Segment Start: Given records

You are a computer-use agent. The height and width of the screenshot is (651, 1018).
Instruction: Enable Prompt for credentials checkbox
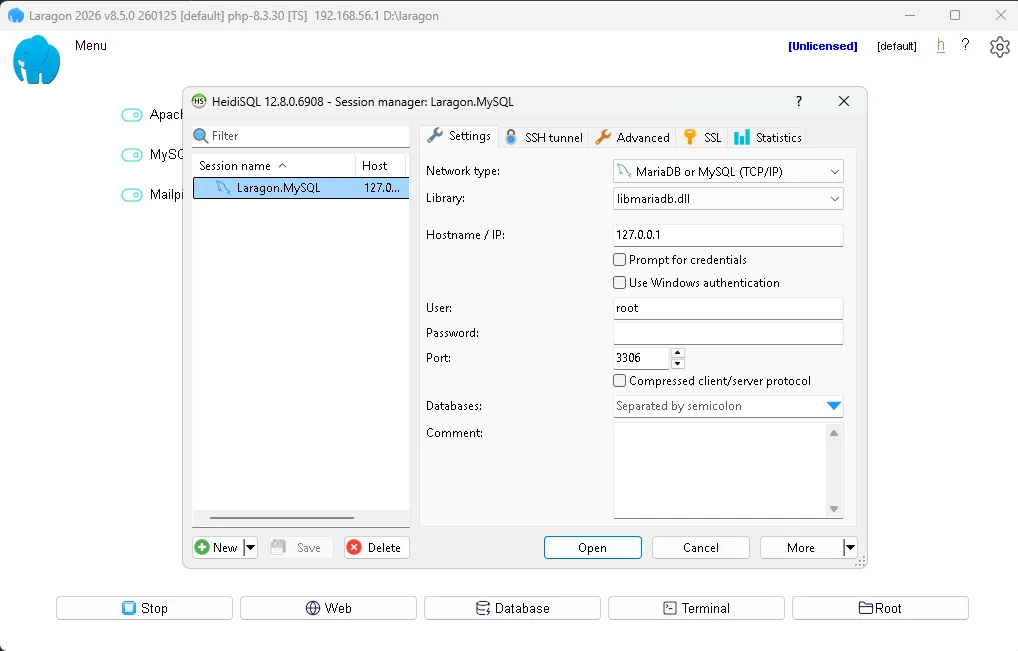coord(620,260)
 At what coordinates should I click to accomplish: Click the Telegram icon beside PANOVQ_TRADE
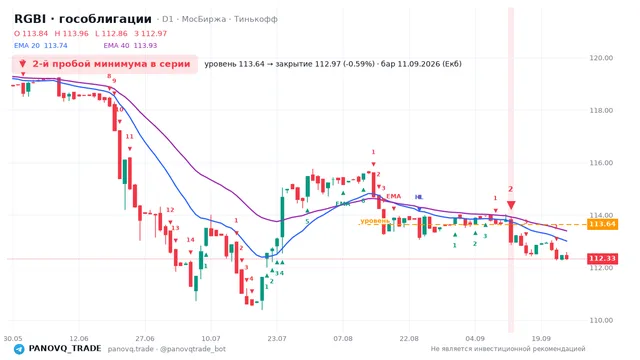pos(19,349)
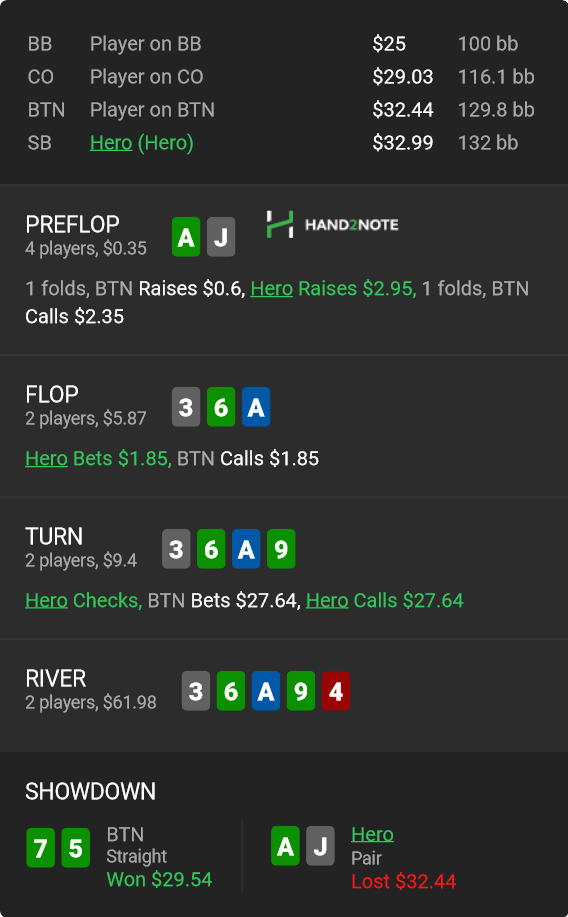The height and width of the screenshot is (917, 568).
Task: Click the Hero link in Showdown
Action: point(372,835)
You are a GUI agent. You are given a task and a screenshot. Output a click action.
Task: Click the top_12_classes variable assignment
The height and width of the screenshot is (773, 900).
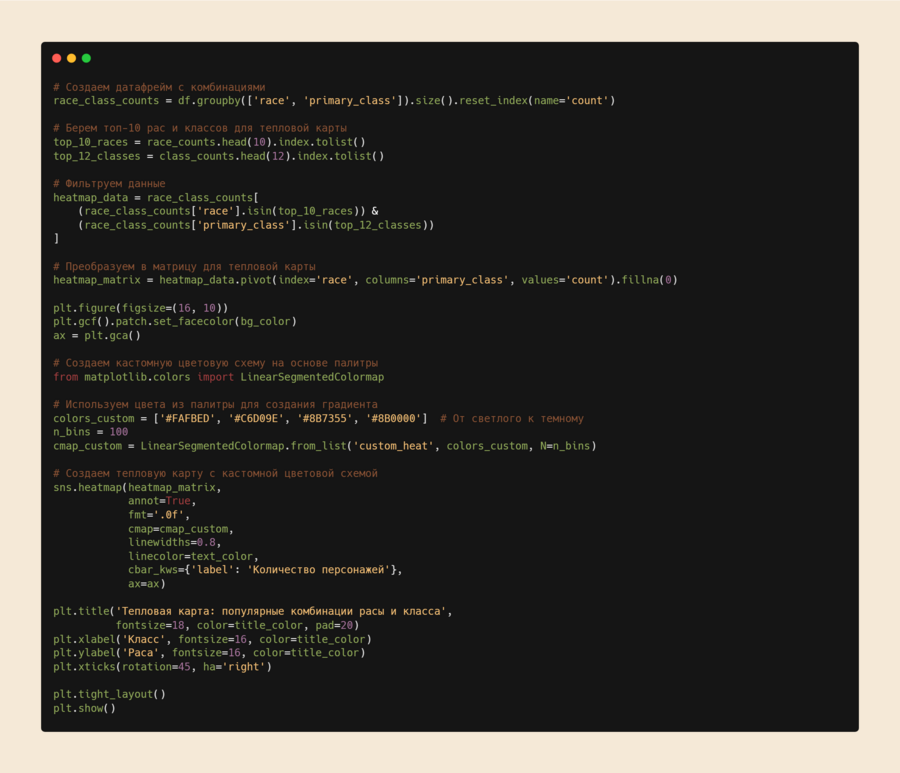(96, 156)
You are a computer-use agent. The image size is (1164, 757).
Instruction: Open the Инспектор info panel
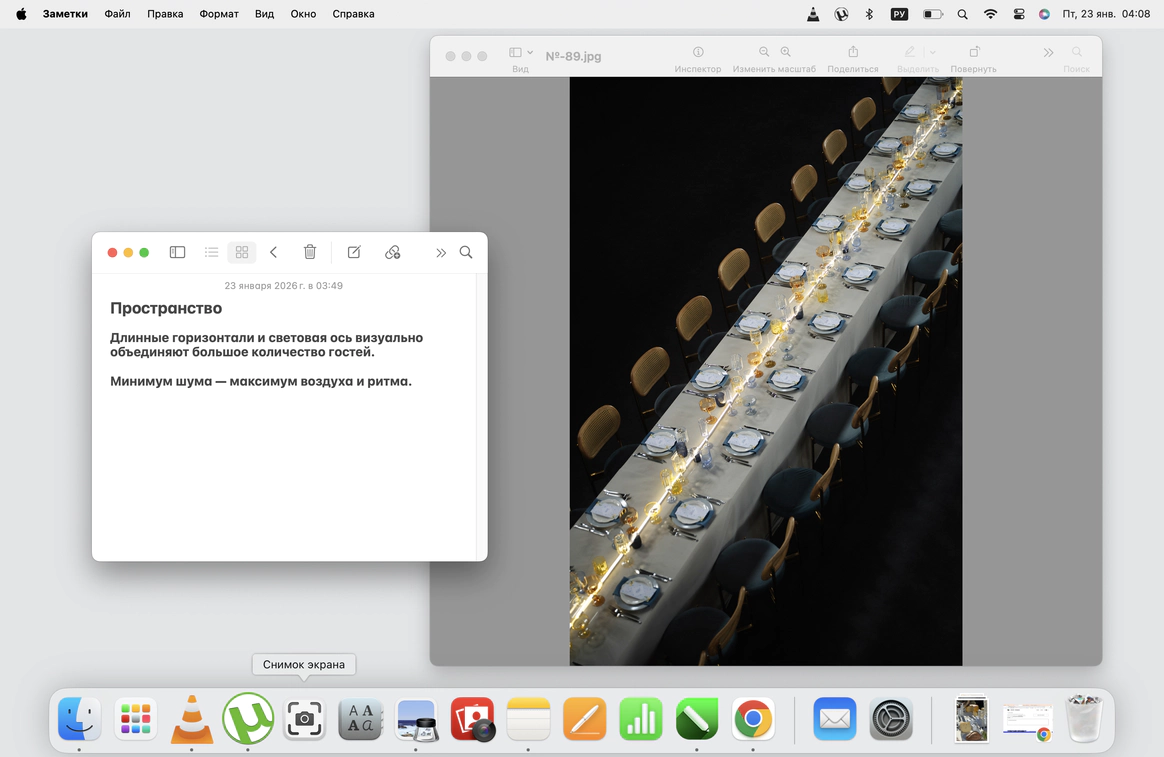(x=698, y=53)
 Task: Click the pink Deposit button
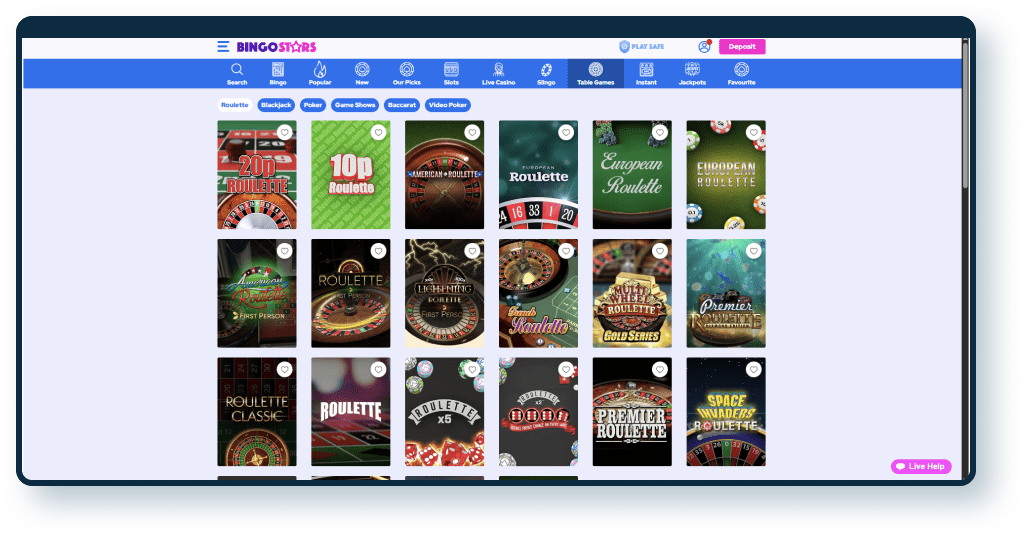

Segment End: Given records

What you are asked to do. Check every line above for the word "computer" and copy those that have it.

Written reply.
You are a computer-use agent. The height and width of the screenshot is (651, 1018).
You are a computer-use agent. The image size is (1164, 757).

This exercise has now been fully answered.